▶ **Exercise directions**: Change "criminal racket" to "criminal syndicate" in the article on pregnancy scams, giving the passage that starts at "A lot of women are" and ends at "reinforce his warning.".

#### Extracted text

In a post on his official X account on September 15, Aproko Doctor wrote:
“There’s a pregnancy SCAM going on: Anybody that tells you that another person cannot see the baby in your womb with an ultrasound scan is about to scam you. If there’s a pregnancy, it would be seen by ultrasound scans.
A lot of women are being scammed this way. Then they pump them full of drugs to mimic pregnancy and tell them not to do scans. Then produce a baby and give it to the woman. It’s a criminal racket.”
His warning resurfaced following controversy over a testimony shared by actress and former Big Brother Naija star, Bambam, who claimed in a September 14 post that a woman in her church carried a pregnancy for three years and four months before delivering safely.
Bambam described the case as “God’s miracle.”
Amid the viral testimony, another medical expert, Dr. Olusina Ajidahun (The Bearded Dr. Sina), co-founder of Priv Health and member of the World Health Organisation, also spoke up. Instead of addressing Bambam’s case directly, he revisited a January 4, 2023 thread on fraudulent practices commonly called “cryptic pregnancies,” recently reposting it to reinforce his warning.
In the thread, he wrote, “Are we ready to talk about one of the biggest scams & frauds perpetrated by some hospitals in the name of cryptic pregnancy? A lot of women have given testimonies of miracle babies that they don’t know are stolen, and no one sees except their doctors.”
He alleged that women are manipulated with hormone injections, fake ultrasound scans, and billed millions of naira.

########
#### Data section

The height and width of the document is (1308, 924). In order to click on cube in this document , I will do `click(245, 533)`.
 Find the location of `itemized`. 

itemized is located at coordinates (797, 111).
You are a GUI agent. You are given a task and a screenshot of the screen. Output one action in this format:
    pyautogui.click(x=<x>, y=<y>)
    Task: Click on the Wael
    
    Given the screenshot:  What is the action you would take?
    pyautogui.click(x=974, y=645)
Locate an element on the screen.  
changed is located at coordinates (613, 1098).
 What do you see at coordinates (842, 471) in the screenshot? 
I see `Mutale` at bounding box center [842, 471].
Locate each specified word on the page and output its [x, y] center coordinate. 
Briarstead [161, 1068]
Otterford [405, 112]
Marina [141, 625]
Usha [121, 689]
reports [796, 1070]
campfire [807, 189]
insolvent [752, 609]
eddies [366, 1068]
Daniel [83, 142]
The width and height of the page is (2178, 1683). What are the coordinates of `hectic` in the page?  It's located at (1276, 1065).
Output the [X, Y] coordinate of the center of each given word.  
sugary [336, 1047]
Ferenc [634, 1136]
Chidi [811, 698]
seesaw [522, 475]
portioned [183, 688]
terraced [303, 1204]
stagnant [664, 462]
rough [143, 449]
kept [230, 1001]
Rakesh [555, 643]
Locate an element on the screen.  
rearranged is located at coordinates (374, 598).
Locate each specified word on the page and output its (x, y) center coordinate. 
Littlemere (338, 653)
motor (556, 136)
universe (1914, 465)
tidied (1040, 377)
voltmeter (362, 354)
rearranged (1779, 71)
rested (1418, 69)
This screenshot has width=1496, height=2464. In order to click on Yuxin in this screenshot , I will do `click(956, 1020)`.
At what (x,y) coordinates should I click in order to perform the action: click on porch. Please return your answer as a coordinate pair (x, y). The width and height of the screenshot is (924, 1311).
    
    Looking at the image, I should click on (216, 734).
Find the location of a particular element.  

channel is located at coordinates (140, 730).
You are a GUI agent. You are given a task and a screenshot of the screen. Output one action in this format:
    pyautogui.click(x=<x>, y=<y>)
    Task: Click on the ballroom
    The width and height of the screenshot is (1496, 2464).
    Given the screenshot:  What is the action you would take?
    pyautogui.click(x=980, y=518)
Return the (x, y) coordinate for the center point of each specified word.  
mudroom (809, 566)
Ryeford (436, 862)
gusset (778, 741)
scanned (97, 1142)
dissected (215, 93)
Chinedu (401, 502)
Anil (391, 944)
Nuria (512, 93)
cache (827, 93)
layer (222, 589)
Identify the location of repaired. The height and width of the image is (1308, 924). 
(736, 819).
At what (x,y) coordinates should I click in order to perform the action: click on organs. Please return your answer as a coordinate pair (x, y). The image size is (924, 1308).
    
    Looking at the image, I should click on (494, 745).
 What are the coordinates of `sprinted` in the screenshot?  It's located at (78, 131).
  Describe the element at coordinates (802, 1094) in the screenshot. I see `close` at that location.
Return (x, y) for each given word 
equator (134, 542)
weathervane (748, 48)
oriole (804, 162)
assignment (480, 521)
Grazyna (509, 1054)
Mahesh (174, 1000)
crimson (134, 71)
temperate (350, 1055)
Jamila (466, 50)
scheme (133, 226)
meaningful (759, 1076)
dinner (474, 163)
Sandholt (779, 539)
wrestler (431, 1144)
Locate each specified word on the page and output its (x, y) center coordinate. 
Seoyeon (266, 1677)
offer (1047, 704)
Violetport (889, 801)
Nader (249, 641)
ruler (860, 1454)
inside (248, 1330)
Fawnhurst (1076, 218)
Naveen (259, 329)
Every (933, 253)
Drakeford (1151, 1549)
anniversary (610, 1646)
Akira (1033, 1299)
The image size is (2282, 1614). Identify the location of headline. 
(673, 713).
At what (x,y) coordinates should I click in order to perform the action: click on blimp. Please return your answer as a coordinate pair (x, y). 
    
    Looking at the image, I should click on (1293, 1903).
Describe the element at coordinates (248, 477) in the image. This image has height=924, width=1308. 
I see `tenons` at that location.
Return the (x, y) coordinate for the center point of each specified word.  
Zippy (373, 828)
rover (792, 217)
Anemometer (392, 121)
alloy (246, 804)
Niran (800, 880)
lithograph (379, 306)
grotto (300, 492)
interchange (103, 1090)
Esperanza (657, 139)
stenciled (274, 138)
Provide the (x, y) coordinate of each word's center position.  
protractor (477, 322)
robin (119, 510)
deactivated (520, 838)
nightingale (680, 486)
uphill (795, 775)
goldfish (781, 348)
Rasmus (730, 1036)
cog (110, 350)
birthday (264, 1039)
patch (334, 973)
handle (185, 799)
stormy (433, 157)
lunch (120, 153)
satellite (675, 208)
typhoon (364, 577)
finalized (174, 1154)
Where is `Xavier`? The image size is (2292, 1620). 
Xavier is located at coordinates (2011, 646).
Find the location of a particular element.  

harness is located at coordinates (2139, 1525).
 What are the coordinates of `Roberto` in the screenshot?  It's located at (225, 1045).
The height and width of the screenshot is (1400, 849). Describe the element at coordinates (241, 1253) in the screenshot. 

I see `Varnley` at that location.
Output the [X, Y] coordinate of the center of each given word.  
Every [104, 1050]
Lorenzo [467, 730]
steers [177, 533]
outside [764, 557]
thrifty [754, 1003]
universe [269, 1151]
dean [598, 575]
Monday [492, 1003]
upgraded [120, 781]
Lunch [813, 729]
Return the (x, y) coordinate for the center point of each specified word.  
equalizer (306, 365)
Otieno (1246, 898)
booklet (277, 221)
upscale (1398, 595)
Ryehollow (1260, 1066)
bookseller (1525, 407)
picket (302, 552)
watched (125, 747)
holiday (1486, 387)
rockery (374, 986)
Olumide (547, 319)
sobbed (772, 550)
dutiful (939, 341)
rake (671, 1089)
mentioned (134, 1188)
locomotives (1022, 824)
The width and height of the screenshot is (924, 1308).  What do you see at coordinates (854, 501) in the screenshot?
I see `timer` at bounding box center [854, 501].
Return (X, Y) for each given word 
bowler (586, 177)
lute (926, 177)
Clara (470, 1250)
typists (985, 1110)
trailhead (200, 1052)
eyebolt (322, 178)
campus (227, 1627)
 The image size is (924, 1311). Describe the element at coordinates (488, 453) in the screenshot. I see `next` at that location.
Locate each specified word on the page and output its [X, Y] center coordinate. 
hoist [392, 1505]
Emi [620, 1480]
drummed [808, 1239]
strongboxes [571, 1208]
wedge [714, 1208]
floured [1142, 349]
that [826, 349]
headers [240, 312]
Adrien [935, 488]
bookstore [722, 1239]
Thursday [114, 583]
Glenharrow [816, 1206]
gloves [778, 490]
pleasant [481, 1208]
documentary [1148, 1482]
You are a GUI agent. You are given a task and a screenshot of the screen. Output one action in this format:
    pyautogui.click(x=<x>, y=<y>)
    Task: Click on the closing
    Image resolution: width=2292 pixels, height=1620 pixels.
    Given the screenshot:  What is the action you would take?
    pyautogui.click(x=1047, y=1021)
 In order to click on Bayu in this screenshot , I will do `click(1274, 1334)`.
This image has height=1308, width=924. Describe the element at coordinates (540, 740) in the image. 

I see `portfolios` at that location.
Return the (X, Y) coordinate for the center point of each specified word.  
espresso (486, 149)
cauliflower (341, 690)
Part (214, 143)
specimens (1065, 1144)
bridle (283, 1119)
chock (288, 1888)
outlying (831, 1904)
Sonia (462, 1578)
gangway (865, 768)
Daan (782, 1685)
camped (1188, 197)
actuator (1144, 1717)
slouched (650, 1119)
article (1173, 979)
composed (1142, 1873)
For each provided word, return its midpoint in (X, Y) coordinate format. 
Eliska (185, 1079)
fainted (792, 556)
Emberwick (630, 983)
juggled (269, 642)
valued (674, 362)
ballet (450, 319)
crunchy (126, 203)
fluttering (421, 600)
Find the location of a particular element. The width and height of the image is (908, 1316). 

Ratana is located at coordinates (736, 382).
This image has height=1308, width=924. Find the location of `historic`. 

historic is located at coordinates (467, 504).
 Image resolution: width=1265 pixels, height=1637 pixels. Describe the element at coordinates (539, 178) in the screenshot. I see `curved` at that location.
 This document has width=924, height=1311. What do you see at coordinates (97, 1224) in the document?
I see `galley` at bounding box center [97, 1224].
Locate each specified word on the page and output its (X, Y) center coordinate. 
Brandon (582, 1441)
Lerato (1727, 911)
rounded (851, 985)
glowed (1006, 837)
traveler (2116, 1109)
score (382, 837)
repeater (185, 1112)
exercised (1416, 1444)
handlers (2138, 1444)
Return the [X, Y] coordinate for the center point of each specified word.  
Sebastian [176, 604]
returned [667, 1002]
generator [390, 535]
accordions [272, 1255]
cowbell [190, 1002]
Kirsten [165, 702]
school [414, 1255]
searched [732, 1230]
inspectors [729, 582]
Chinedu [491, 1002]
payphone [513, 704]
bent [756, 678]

########

▶ **Solution to this task**:
A lot of women are being scammed this way. Then they pump them full of drugs to mimic pregnancy and tell them not to do scans. Then produce a baby and give it to the woman. It’s a criminal syndicate.”
His warning resurfaced following controversy over a testimony shared by actress and former Big Brother Naija star, Bambam, who claimed in a September 14 post that a woman in her church carried a pregnancy for three years and four months before delivering safely.
Bambam described the case as “God’s miracle.”
Amid the viral testimony, another medical expert, Dr. Olusina Ajidahun (The Bearded Dr. Sina), co-founder of Priv Health and member of the World Health Organisation, also spoke up. Instead of addressing Bambam’s case directly, he revisited a January 4, 2023 thread on fraudulent practices commonly called “cryptic pregnancies,” recently reposting it to reinforce his warning.